Peu après, elle s’éprend d’un ami de l’un de ses frères, Ahmed Redouane. Pour eux deux, la vie sera hlou (« sucrée ») : six enfants, des voyages en Europe ou au Moyen-Orient. Ahmed est alors un entrepreneur en pleine réussite, qui possédera jusqu’à trois hôtels à Marseille. Zineb, elle, reste à Alger : mère à la fois autoritaire et câline, elle a dû lâcher son salon de coiffure du centre-ville pour s’occuper des enfants, ce qui ne l’empêche pas de multiplier les séjours à Marseille.
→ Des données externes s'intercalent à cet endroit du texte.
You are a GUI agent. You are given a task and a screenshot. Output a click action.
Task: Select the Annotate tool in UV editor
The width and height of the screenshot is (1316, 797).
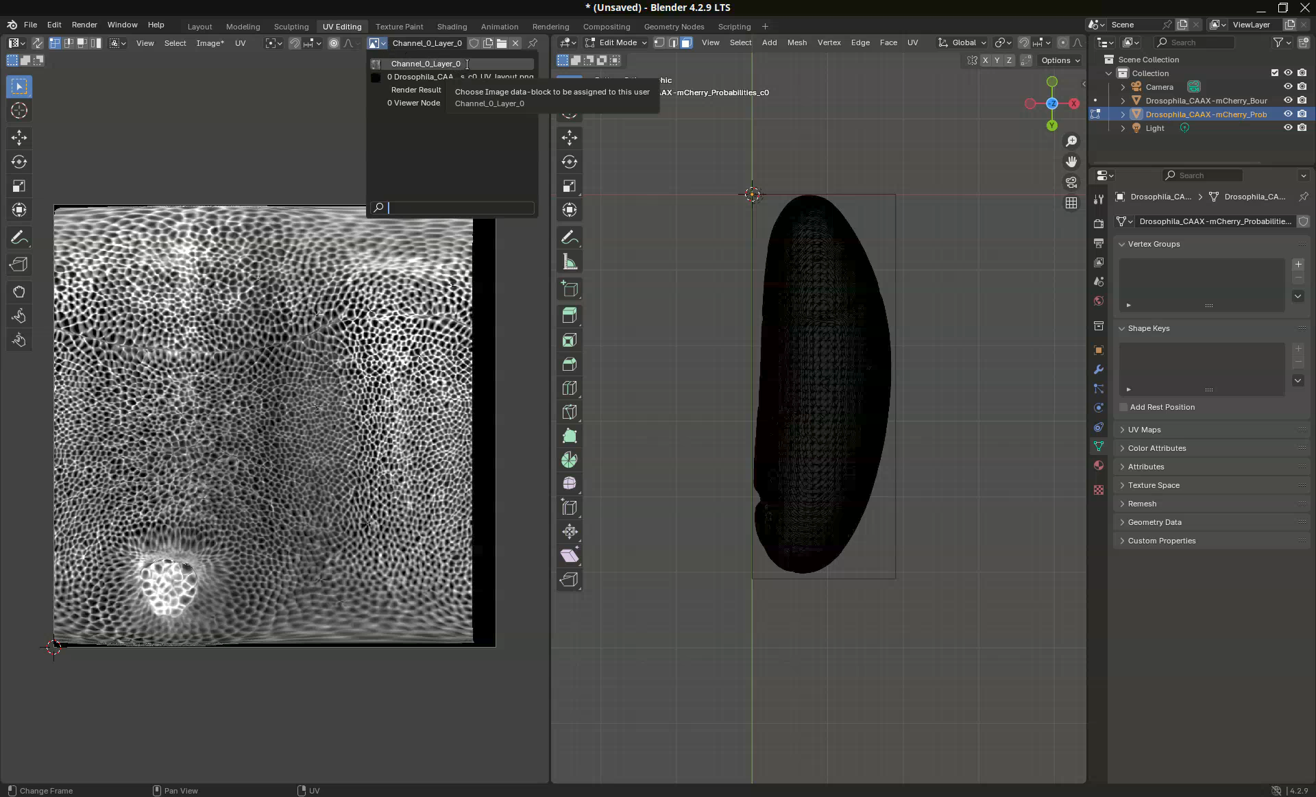19,238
Son destin bascule au décès de son mari, en 1996. Suit, dix mois plus tard, celui de son fils « préféré », Adel, victime d’un arrêt cardiaque à l’âge de 30 ans. Dès lors, sa santé décline. Deux infarctus, une opération du cœur, du diabète, de la tension… Elle devient vulnérable. Son dernier hôtel est saisi, elle ne peut plus s’en occuper. « Ses salariés l’ont arnaquée », assure sa fille Milfet. Zineb Redouane ne cesse pas pour autant les va-et-vient entre les deux pays et se fait suivre à Marseille pour ses problèmes de santé. « C’était une grande malade qui tenait debout », résume Meriem, l’amie algéroise. A Marseille, elle aimait prendre son café à l’Ankara Grill avec Imen, qu’elle considérait comme sa fille, et lui faire des blagues aussi…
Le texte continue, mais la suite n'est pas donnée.